Snooker:Mark Allen overcame tournament favourite Neil Robertson 6-4 this afternoon to seal a semi-final place at the British Masters.
The match was a curious mixture of classy break-building and scrappy spells, Allen making five half-centuries to his opponent’s four but the pair still requiring over three hours to complete the 10 frames.
Allen will next face the winner of tonight’s clash between Peter Ebdon and Marco Fu. The Antrim potter made a break of 63 and then prevailed in a high-quality safety battle to win the opening frame, and also stole the second from 42-0 down with a run of 69.
A wonderful break of 69 to the pink got the Australian on the board in an initially scruffy third frame, and a 56 in the fourth helped him level matters at the mid-session interval. Robertson went 3-2 ahead with breaks of 47 and 50 in the first frame back before the sixth became bogged down in containing safety play.

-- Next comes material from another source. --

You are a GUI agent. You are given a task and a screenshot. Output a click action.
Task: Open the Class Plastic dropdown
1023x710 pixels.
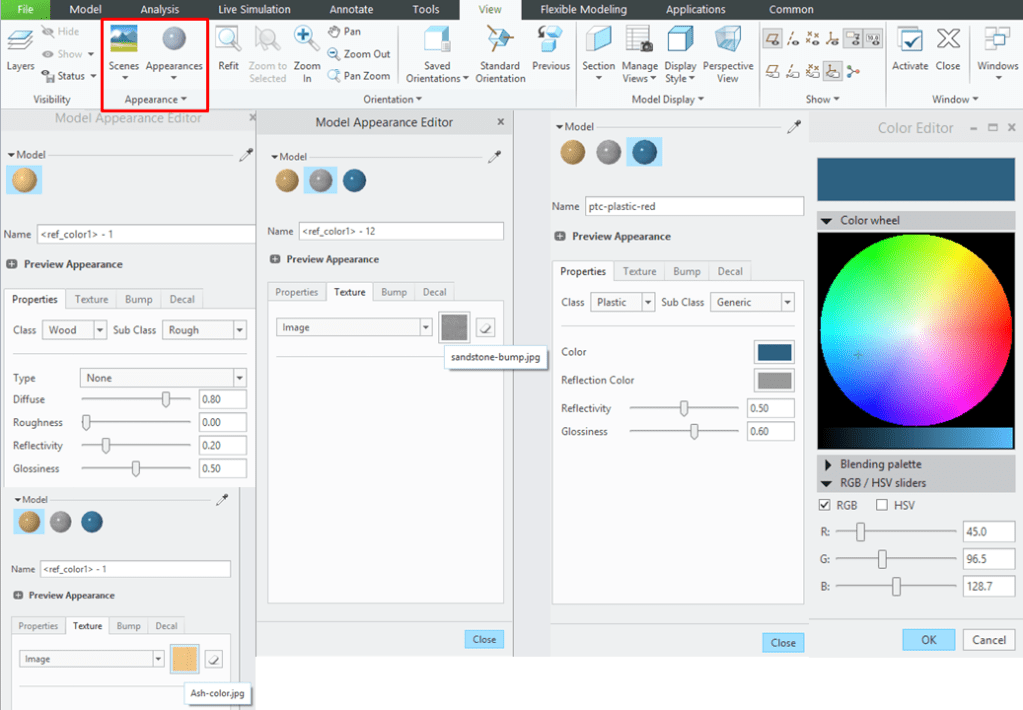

In missing a long red, Allen left two reds over pockets and was fortunate to cover both. The resultant difficulty of subsequent safeties saw around half the reds end up in the bottom half of the table before Robertson inexplicably left an easy pot with a dreadful safety.
Allen could manage only that solitary red on that occasion, but he put 46 on the board from his next opportunity to level at 3-3. The next followed a similar pattern as the match went through a lull, but a thumping long red set Robertson on his way in a frame-winning break of 71.
Allen made a 57 in the next and snookered the Australian, who also needed snookers himself. After failing to hit the final red, he conceded and the scores were level once again.
A composed 75 took Allen within one frame of the last four and, as the match time ticked beyond three hours, he took a 69-point lead in frame 10 but missed the red that would have clinched frame and match.
Two over-ambitious shots from Robertson left relatively easy chances, which were wasted, but Allen finally got over the line with red and pink. Robertson played on but, already needing three snookers, inadvertently potted the final red and conceded after missing the subsequent black.